[[ Provided material, beginning ]]
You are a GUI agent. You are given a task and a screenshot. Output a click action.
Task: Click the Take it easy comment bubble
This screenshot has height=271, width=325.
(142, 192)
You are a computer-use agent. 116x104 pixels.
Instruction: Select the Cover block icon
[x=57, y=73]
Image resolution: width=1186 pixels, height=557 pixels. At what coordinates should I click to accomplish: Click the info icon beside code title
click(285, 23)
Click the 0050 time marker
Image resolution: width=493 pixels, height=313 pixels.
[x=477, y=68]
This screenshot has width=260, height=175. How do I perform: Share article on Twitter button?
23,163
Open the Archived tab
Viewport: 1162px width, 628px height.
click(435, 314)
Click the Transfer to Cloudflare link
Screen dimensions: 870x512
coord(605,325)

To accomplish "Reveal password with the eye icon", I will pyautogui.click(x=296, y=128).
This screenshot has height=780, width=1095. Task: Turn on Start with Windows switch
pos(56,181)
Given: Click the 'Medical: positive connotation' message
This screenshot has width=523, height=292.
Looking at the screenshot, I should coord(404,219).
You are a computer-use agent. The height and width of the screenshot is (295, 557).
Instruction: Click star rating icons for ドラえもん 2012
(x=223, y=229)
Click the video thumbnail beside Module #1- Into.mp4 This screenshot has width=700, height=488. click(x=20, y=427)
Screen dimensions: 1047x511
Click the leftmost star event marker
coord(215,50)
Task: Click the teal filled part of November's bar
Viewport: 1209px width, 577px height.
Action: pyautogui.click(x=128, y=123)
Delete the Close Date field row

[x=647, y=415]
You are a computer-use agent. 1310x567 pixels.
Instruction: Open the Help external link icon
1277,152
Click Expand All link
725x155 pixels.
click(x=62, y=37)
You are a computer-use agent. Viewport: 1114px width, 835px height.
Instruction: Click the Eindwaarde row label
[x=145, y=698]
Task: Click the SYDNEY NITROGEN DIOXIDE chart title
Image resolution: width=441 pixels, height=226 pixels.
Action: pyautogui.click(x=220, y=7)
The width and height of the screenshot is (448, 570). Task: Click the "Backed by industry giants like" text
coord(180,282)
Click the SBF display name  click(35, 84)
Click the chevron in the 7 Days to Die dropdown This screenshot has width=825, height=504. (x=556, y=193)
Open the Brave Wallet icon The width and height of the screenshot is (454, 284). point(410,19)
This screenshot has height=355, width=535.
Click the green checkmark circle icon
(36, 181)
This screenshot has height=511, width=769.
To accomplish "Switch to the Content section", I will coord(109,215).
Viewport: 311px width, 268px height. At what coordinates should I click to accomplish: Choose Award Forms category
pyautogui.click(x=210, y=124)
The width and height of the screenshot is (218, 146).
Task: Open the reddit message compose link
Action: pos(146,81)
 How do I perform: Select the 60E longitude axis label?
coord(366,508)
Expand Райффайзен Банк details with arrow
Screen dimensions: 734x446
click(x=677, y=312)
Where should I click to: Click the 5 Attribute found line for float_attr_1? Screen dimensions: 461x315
[[ Provided material, end ]]
→ **Problem to solve**
Identify and extract each line of the listing that contains "computer".

→ **The answer**
You are a computer-use agent. 116x104 pixels.
You are a computer-use agent. The height and width of the screenshot is (295, 557).
You are a computer-use agent. 1310x567 pixels.
You are a computer-use agent. Viewport: 1114px width, 835px height.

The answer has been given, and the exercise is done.